Sun Hao, Xue Hua-dan, Liu Wei, Wang Xuan, Chen Yu, Su Bai-yan, He Yong-lan, Zhang Da-ming, Zhu Liang, Jin Zheng-yu
Department of Radiology,PUMC Hospital,CAMS and PUMC,Beijing 100730,China.
Zhongguo Yi Xue Ke Xue Yuan Xue Bao. 2014 Jun;36(3):283-90. doi: 10.3881/j.issn.1000-503X.2014.03.010.
To assess the upper urinary tract opacification and the diagnostic performance of one-bolus dual-source dual-energy CT urography (CTU) for painless hematuria.
Totally 205 patients who underwent dual-source dual-energy CTU for painless hematuria were enrolled in this study. CTU included true non-enhanced phase, dual-energy mode nephrographic phase, and FLASH mode excretory phase imaging of the urinary tract. Two radiologists independently evaluated the degree of upper urinary tract opacification. Prospective interpretations using true non-enhanced, nephrographic and excretory phase imaging for hematuria were recorded, as well as retrospective diagnosis using virtual non-enhanced, nephrographic and excretory phase imaging. The standard of reference included all available clinical, imaging, laboratory and follow-up data for up to 36 months after CTU exam. Sensitivity, specificity, positive (PPV) and negative (NPV) predictive values, and accuracy were calculated. Receiver-operating characteristic (ROC) analysis was undertaken and the area under the curve (AUC) calculated. The prospective and retrospective diagnostic performance for hematuria and the radiation dose of two CTU protocols were compared.
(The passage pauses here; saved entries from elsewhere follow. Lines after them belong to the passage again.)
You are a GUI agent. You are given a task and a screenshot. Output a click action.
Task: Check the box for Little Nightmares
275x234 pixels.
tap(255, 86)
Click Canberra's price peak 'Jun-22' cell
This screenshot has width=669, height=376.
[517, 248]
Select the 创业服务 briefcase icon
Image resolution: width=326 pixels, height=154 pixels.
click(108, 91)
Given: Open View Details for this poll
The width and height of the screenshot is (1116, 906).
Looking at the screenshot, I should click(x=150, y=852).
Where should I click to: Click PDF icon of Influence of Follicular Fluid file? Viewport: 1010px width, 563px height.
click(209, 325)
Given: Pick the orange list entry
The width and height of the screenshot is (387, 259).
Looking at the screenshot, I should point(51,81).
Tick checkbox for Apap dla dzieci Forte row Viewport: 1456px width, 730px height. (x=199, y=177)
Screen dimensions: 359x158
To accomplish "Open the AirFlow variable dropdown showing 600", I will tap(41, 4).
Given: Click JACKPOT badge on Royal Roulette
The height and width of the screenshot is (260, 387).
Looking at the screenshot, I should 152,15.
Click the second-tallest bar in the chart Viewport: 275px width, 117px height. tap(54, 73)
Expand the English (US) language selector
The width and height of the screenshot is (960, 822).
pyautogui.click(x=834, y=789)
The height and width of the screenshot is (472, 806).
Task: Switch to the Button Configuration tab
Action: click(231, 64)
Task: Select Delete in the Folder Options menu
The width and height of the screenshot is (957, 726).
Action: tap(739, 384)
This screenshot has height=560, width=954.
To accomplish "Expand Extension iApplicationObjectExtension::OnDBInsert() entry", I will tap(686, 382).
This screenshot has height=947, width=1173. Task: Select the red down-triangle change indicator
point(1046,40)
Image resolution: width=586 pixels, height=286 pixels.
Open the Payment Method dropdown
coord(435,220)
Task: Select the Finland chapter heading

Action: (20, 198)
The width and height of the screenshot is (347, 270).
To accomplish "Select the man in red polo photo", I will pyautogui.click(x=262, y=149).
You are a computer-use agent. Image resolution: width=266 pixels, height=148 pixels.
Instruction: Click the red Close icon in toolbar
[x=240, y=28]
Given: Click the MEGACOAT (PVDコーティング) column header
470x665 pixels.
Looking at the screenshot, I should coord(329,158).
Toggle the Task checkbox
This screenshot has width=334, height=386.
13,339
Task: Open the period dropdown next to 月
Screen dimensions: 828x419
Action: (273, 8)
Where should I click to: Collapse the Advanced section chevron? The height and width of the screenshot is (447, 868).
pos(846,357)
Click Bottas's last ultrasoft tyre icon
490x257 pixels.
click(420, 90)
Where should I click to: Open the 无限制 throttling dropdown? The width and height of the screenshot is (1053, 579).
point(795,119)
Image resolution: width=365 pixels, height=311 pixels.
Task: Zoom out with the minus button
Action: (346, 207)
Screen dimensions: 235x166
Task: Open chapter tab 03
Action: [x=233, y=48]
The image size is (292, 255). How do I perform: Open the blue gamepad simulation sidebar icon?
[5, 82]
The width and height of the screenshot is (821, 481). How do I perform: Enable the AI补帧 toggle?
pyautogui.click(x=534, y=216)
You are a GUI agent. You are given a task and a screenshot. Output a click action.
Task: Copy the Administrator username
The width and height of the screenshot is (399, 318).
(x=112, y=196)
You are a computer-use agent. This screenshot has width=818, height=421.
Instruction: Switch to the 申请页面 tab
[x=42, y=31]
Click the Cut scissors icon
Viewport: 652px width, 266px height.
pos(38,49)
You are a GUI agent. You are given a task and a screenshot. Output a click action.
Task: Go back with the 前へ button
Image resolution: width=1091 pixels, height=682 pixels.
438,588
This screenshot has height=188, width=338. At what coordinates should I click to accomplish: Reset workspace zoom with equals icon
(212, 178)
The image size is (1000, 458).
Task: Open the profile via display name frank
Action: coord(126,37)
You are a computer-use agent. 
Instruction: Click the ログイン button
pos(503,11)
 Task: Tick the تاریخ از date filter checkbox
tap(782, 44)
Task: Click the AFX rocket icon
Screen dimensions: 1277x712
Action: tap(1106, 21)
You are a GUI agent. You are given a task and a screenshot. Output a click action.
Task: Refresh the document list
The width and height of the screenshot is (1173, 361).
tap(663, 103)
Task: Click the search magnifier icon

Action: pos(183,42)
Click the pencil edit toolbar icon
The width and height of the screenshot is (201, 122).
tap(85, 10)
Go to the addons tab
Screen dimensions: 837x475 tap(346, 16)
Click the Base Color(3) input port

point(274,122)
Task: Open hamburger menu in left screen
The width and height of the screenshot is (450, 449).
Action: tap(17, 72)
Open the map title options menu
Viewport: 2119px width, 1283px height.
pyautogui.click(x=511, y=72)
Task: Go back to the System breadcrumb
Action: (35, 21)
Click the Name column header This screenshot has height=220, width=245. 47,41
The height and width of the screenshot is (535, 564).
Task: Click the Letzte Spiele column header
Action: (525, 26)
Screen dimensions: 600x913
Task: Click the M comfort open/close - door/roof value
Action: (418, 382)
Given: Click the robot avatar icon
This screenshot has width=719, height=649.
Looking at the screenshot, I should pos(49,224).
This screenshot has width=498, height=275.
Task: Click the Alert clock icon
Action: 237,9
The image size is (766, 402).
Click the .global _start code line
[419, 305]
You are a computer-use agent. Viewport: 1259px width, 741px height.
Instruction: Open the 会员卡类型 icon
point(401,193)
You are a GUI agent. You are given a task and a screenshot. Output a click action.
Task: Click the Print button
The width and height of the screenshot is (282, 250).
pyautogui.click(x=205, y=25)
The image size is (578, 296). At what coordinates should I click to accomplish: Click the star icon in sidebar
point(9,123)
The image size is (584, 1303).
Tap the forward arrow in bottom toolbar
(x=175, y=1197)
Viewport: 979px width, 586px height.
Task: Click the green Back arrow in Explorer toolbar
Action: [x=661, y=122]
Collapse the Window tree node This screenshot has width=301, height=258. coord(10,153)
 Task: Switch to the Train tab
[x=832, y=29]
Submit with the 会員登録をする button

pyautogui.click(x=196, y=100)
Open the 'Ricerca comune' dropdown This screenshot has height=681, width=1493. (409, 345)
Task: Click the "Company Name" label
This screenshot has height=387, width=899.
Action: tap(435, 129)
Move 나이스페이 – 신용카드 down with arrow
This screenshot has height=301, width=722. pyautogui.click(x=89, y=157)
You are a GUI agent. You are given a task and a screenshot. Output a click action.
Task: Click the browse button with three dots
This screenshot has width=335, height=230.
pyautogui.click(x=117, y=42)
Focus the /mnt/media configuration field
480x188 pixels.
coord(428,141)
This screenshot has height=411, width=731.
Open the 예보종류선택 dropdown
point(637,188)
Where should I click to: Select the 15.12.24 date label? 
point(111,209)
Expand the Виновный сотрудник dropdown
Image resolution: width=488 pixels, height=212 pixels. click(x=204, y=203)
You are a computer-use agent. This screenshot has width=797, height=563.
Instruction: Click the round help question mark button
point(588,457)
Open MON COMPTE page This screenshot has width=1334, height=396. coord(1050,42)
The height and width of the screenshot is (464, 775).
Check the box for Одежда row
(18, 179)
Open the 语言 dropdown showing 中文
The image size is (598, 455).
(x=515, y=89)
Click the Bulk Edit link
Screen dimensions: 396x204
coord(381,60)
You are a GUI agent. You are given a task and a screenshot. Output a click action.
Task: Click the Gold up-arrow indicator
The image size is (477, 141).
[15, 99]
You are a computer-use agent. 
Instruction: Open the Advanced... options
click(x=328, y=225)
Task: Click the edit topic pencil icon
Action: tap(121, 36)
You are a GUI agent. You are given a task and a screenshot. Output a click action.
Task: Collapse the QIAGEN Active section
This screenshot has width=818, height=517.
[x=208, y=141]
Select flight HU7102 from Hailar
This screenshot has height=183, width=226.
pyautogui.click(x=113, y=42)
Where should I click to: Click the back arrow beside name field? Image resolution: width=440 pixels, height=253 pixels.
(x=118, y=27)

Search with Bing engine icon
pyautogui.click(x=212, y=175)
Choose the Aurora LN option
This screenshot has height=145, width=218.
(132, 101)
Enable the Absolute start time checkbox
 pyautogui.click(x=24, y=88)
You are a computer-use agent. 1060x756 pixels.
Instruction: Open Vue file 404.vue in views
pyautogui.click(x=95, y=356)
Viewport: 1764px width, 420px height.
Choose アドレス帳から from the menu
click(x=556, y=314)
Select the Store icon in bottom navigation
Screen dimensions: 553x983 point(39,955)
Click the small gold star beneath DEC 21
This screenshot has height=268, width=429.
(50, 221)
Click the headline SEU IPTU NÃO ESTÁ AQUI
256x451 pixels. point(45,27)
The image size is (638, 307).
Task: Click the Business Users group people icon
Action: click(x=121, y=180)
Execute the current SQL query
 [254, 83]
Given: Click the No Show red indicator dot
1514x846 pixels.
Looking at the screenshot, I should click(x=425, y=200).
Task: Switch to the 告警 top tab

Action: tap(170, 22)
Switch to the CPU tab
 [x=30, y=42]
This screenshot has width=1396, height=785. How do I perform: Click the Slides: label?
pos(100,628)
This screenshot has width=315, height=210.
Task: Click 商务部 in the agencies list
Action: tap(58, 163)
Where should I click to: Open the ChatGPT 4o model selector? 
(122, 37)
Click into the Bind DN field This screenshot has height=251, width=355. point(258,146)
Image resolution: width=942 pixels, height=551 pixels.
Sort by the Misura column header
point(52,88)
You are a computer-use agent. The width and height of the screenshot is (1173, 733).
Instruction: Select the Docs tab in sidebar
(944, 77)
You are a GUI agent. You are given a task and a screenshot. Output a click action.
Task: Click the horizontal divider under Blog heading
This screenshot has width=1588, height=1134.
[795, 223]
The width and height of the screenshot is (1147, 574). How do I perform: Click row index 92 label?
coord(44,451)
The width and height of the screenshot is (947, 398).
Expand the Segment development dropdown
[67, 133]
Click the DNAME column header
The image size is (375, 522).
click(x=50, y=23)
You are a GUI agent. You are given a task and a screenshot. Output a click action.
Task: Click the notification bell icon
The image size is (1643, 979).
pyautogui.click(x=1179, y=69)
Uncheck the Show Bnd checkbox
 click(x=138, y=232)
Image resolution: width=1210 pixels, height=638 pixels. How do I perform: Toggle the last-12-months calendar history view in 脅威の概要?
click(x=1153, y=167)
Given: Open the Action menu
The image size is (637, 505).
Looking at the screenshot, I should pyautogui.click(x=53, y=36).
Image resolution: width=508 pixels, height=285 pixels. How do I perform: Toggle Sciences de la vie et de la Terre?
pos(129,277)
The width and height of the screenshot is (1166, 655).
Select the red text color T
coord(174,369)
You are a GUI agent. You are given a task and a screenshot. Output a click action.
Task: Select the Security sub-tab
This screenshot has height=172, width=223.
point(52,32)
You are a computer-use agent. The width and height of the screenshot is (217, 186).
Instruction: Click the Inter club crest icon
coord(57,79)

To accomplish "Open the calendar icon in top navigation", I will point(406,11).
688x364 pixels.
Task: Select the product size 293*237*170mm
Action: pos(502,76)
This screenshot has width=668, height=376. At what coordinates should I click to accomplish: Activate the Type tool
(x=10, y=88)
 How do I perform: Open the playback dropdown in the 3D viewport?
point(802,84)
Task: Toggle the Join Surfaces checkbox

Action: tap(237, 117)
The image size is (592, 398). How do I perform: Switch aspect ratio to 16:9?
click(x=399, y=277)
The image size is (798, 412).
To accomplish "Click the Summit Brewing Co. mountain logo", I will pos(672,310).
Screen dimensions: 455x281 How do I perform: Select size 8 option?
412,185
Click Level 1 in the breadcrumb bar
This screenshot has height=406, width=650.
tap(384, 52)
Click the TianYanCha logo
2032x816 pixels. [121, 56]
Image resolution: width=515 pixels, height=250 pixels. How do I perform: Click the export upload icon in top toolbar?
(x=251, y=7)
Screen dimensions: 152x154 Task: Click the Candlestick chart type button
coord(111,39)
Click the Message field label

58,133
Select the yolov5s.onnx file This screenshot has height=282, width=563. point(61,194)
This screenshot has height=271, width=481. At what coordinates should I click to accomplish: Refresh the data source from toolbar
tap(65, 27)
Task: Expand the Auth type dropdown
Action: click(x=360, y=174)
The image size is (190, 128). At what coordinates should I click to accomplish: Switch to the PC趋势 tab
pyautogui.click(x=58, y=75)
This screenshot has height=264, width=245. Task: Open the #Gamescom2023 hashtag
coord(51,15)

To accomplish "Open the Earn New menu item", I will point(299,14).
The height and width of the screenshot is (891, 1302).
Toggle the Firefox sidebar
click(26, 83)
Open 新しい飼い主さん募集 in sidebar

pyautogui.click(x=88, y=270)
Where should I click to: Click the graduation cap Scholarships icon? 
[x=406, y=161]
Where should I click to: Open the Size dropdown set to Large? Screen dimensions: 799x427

It was found that 87.8% and 86.8% of segments were at least 50% opacified, respectively. The sensitivity, specificity, PPV, NPV and accuracy for hematuria for prospective interpretation were 95.2%, 91.9%, 98.2%, 81.0% and 94.6%, respectively. Comparable figures for retrospective diagnosis were 98.8%, 91.9%,98.2%, 94.4% and 97.6%. The AUC for prospective and retrospective diagnosis were 0.931±0.027 and 0.940±0.026, respectively (z=1.425, Bonferroni-corrected P>0.05). The radiation dose of the CTU protocol using in retrospective diagnosis[(12.732±3.485)mSv] was significantly lower than that of prospective diagnosis [(17.002±4.013)mSv] (P<0.05), with dose reduction of (32.74±8.92)%.
One-bolus two-phase dual-source dual-energy CT urography provides at least 50% opacification of upper urinary tract segments and has high diagnostic performance for painless hematuria with relatively low radiation dose.
评估单剂量双源双能量CT尿路造影(CTU)对无痛性血尿患者上尿路的显影情况及其诊断效能。
本研究纳入了205例行双源双能量CTU检查的无痛性血尿患者。CTU检查包括真正的非增强期、双能量模式肾实质期以及FLASH模式排泄期尿路成像。两名放射科医生独立评估上尿路的显影程度。记录使用真正的非增强期、肾实质期和排泄期成像对血尿进行的前瞻性解读,以及使用虚拟非增强期、肾实质期和排泄期成像进行的回顾性诊断。参考标准包括CTU检查后长达36个月的所有可用临床、影像、实验室及随访数据。计算敏感度、特异度、阳性预测值(PPV)、阴性预测值(NPV)及准确度。进行受试者操作特征(ROC)分析并计算曲线下面积(AUC)。比较两种CTU方案对血尿的前瞻性和回顾性诊断效能以及辐射剂量。
发现分别有87.8%和86.8%的节段至少50%显影。前瞻性解读对血尿的敏感度、特异度、PPV、NPV及准确度分别为95.2%、91.9%、98.2%、81.0%和94.6%。回顾性诊断的相应数值分别为98.8%、91.9%、98.2%、94.4%和97.6%。前瞻性和回顾性诊断的AUC分别为0.931±0.027和0.940±0.026(z = 1.425,经Bonferroni校正P>0.05)。回顾性诊断所使用的CTU方案的辐射剂量[(12.732±3.485)mSv]显著低于前瞻性诊断的辐射剂量[(17.002±4.013)mSv](P<0.05),剂量降低了(32.74±8.92)%。
单剂量双期双源双能量CT尿路造影可使上尿路节段至少50%显影,对无痛性血尿具有较高的诊断效能,且辐射剂量相对较低。